Stored records
----
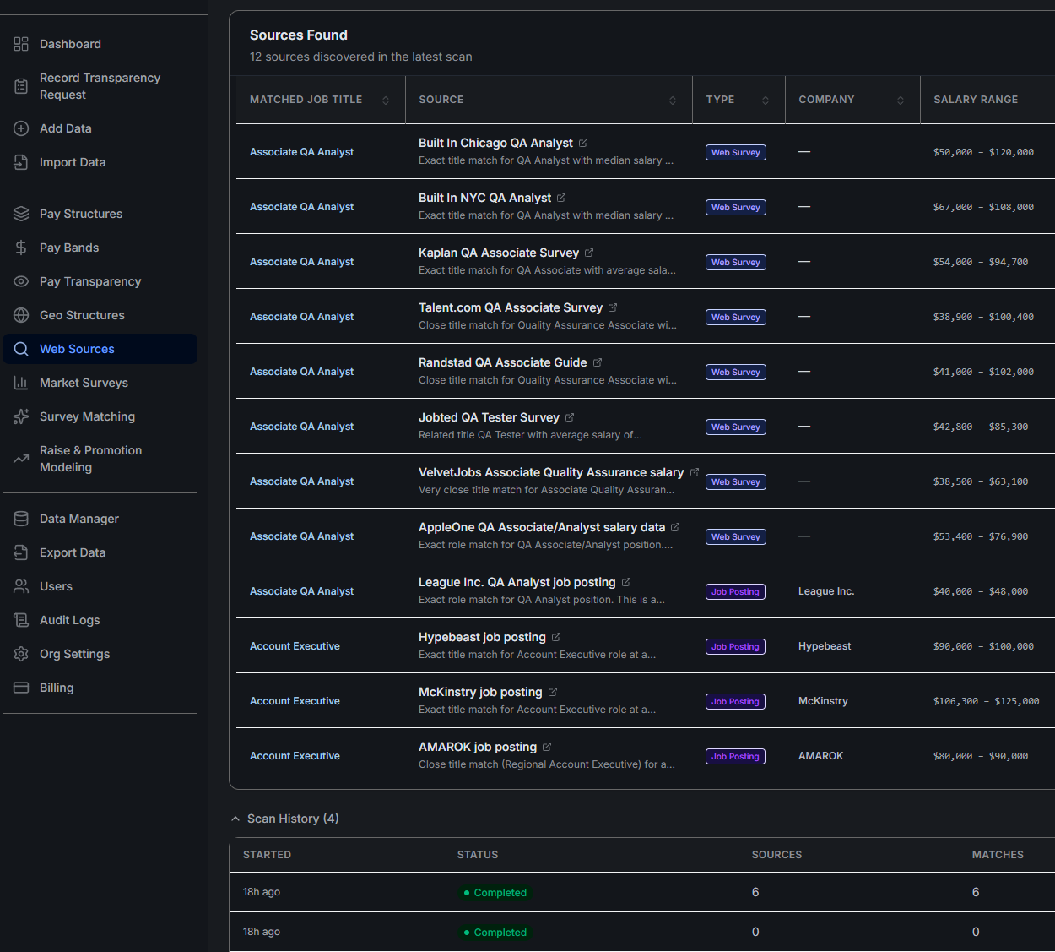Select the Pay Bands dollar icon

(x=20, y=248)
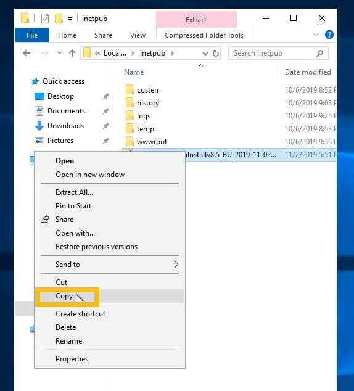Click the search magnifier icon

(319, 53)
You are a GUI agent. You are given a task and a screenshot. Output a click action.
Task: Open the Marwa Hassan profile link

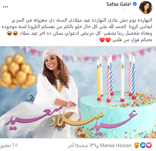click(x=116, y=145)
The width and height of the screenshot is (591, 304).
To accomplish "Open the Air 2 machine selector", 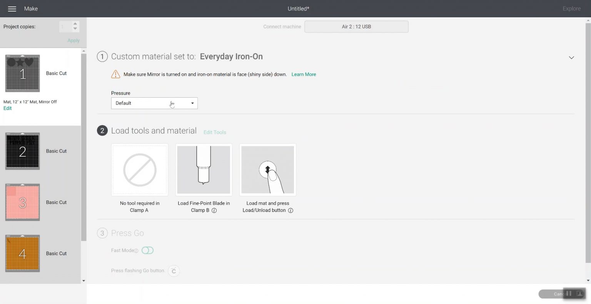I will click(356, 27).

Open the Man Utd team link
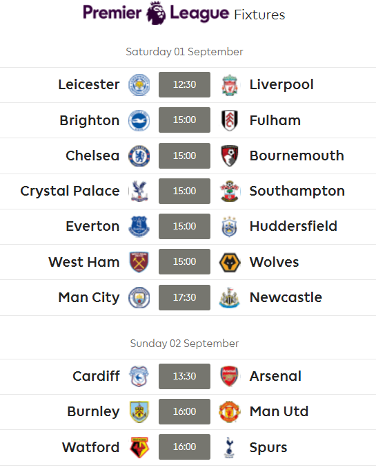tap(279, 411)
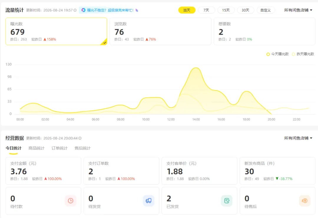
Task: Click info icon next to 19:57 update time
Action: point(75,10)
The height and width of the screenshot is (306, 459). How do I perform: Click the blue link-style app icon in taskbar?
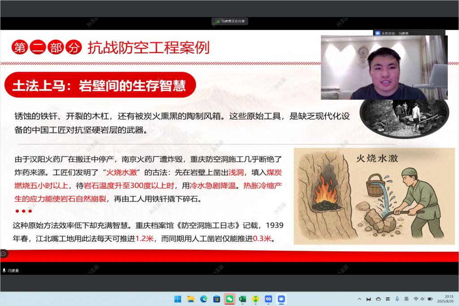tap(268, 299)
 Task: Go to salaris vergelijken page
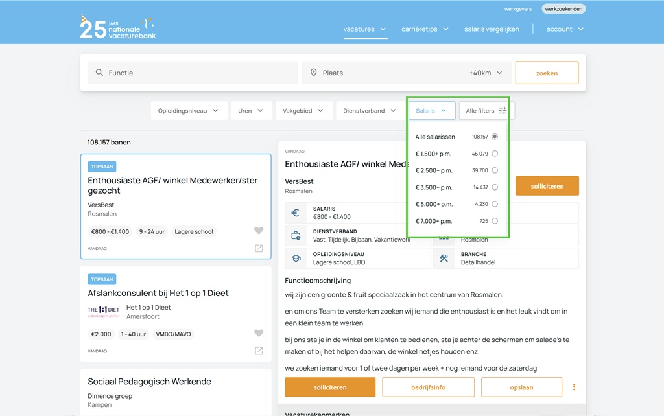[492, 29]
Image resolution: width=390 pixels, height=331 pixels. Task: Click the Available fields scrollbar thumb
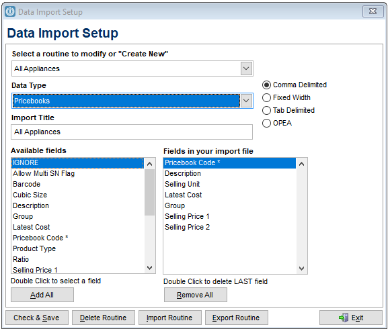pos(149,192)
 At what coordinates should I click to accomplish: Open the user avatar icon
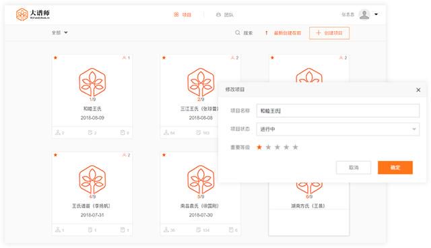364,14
----
ASSIGNED TASK ::
Your answer must be an exact copy of the lines from the line with "The height and" to the final line of the data, both ends included, and no pictures.

RESPONSE TO THIS EXERCISE ::
The height and width of the screenshot is (306, 459). How do I perform: Click the blue link-style app icon in taskbar?
tap(268, 299)
 Task: Go to salaris vergelijken page
[492, 29]
Image resolution: width=390 pixels, height=331 pixels. Task: Click the Available fields scrollbar thumb
pos(149,192)
 At what coordinates should I click to accomplish: Open the user avatar icon
364,14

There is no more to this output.